::: Given data :::

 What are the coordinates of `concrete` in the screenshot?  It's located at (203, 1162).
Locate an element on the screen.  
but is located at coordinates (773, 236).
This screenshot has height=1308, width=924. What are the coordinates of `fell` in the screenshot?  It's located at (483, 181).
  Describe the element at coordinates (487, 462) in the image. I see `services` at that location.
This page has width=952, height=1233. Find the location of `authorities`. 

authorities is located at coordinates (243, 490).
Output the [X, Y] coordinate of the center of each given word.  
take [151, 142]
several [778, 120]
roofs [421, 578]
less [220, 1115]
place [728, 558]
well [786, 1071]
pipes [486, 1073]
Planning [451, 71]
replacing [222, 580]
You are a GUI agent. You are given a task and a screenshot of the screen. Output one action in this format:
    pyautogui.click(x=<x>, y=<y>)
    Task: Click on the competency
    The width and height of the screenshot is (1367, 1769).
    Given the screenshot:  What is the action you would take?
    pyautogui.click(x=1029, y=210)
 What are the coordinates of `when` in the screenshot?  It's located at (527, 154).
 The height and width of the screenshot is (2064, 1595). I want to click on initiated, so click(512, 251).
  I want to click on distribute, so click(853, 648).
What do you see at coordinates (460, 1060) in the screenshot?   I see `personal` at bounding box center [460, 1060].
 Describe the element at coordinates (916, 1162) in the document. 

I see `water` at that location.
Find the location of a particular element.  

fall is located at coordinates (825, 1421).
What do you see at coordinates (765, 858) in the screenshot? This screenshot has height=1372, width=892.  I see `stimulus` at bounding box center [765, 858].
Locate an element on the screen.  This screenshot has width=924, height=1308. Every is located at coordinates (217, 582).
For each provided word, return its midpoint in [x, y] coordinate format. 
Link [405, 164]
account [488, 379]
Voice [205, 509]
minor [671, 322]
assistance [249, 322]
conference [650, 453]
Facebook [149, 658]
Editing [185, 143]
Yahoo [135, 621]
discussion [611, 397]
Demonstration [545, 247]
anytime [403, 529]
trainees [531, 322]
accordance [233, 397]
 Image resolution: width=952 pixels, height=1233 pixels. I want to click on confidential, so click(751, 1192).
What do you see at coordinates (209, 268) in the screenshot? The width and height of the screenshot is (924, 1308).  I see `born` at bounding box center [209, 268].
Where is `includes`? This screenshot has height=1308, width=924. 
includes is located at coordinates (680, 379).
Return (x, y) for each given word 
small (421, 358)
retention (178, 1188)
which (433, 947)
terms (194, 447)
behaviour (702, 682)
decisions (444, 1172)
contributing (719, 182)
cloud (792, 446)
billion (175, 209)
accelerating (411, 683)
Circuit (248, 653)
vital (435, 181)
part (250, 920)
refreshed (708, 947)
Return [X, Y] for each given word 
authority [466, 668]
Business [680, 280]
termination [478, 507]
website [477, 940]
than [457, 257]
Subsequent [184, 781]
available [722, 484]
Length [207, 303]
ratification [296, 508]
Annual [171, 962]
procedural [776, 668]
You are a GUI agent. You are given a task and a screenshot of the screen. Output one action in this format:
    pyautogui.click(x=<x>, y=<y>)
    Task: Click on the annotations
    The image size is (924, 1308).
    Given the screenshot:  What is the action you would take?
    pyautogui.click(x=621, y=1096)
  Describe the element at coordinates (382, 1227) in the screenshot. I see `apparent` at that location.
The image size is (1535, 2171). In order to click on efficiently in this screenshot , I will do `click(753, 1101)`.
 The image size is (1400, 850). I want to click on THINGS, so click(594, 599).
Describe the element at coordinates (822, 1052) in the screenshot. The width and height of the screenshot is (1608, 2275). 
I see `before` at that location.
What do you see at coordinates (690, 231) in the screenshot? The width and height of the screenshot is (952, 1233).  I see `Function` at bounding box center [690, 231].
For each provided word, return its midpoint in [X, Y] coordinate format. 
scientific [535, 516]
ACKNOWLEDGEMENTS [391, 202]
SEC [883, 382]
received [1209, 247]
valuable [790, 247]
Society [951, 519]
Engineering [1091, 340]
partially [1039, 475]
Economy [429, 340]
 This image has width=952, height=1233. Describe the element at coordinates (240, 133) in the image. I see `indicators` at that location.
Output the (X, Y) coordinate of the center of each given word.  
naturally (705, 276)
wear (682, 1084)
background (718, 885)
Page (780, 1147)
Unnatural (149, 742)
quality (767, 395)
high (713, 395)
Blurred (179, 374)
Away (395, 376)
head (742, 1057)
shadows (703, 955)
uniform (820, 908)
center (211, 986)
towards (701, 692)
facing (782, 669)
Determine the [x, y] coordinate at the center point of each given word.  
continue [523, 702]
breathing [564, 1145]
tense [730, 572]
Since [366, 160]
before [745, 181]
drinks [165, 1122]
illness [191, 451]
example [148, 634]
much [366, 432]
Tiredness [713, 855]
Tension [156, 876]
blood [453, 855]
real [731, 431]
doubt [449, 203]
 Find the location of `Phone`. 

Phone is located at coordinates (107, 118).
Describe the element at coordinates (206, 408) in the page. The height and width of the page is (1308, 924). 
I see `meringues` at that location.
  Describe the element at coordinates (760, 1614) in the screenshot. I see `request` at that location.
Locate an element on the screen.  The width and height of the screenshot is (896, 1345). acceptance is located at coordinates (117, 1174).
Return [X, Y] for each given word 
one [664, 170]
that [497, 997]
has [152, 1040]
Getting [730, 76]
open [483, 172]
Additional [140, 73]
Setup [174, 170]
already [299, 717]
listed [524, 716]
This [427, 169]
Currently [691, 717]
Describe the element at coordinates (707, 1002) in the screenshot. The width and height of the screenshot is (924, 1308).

:::

> [Instructions to follow]: Please gather every line of the items above that contains the word "What", and copy each of those lines in full.

> [Written answer]:
 What are the coordinates of `concrete` in the screenshot?  It's located at (203, 1162).
This screenshot has height=1308, width=924. What are the coordinates of `fell` in the screenshot?  It's located at (483, 181).
    Given the screenshot:  What is the action you would take?
 What are the coordinates of `when` in the screenshot?  It's located at (527, 154).
What do you see at coordinates (460, 1060) in the screenshot?   I see `personal` at bounding box center [460, 1060].
What do you see at coordinates (765, 858) in the screenshot? This screenshot has height=1372, width=892.  I see `stimulus` at bounding box center [765, 858].
What do you see at coordinates (209, 268) in the screenshot? The width and height of the screenshot is (924, 1308).  I see `born` at bounding box center [209, 268].
    Given the screenshot:  What is the action you would take?
What do you see at coordinates (690, 231) in the screenshot? The width and height of the screenshot is (952, 1233).  I see `Function` at bounding box center [690, 231].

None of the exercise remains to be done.